TESTO DI ORIGINE:
-------
L’Isis sta guadagnando fino a 1 milione di dollari al giorno dalla vendita di petrolio ad alcuni dei suoi più grandi nemici: la Turchia, la comunità curda in Irak e il regime siriano di Bashar al-Assad.
A denunciare questi singolari intrecci energetici, che allontano di molto la sconfitta del gruppo terroristico guidato da al-Baghdadi, è il Tesoro statunitense.
LE PAROLE DI COEN
Queste considerazioni, si legge sul britannico Financial Times, fatte mercoledì in un discorso alla Carnegie Foundation dal sottosegretario al terrorismo e l’intelligence finanziaria David Coen, faranno mugugnare dentro e al di fuori della regione, dove molti osservatori hanno già chiesto ad Ankara maggior impegno nel combattere il “Califfato”, mentre i curdi stanno resistendo perché la città siriana di Kobane non finisca sotto il controllo dei jihadisti. Lo speech di Coen è finora il più dettagliato mai fatto sulla forza economica dell’Isis e sulla sua capacità di infiltrarsi nel mercato nero “accumulando ricchezze a un ritmo senza precedenti“, nell’incapacità o nel silenzio delle istituzioni.
SANZIONI IN VISTA?
“Intermediari, commercianti, raffinatori, aziende di trasporto, e chiunque altro gestisca il petrolio dell’Isis – ha ammonito il sottosegretario – deve sapere che siamo al lavoro per identificarli e abbiamo a portata di mano gli strumenti per fermarli“, tra i quali alcune sanzioni.
LA SMENTITA CURDA, LA REPLICA TURCA
Funzionari curdo-iracheni hanno respinto l’accusa americana, sostenendo di non comprare petrolio da nessuno, bensì di produrlo e venderlo. Un business alternativo e semmai concorrenziale a quello messo in piedi dai terroristi.
-------
ESERCIZIO BREVE A: Secondo l'articolo sul petrolio dell'Isis, quanto guadagna il gruppo ogni giorno vendendo petrolio?
ESERCIZIO BREVE B: Trascrivi dall'articolo sul petrolio dell'Isis tutto ciò che va da "L’Isis sta guadagnando" fino a "il Tesoro statunitense." compreso.
L'elenco che segue viene da una fonte diversa.

BLOCCO DI DATI:
-------
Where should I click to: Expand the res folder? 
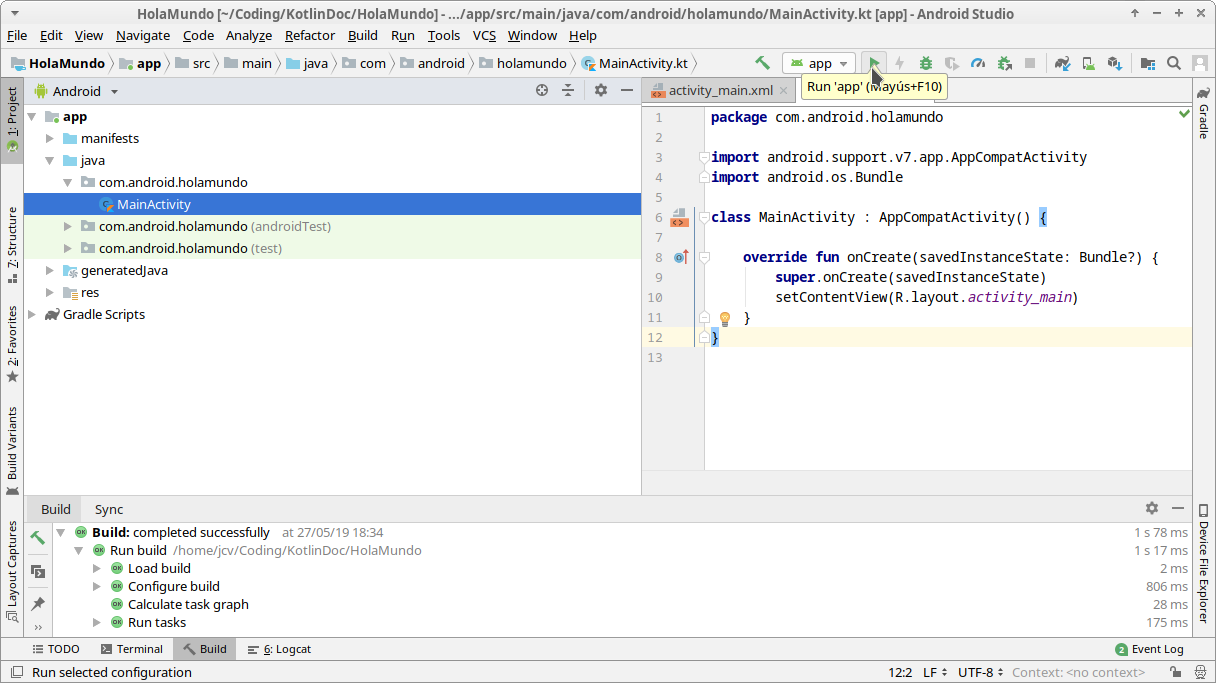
-------
RISULTATO CORRETTO A: Fino a 1 milione di dollari al giorno.

RISULTATO CORRETTO B:
L’Isis sta guadagnando fino a 1 milione di dollari al giorno dalla vendita di petrolio ad alcuni dei suoi più grandi nemici: la Turchia, la comunità curda in Irak e il regime siriano di Bashar al-Assad.
A denunciare questi singolari intrecci energetici, che allontano di molto la sconfitta del gruppo terroristico guidato da al-Baghdadi, è il Tesoro statunitense.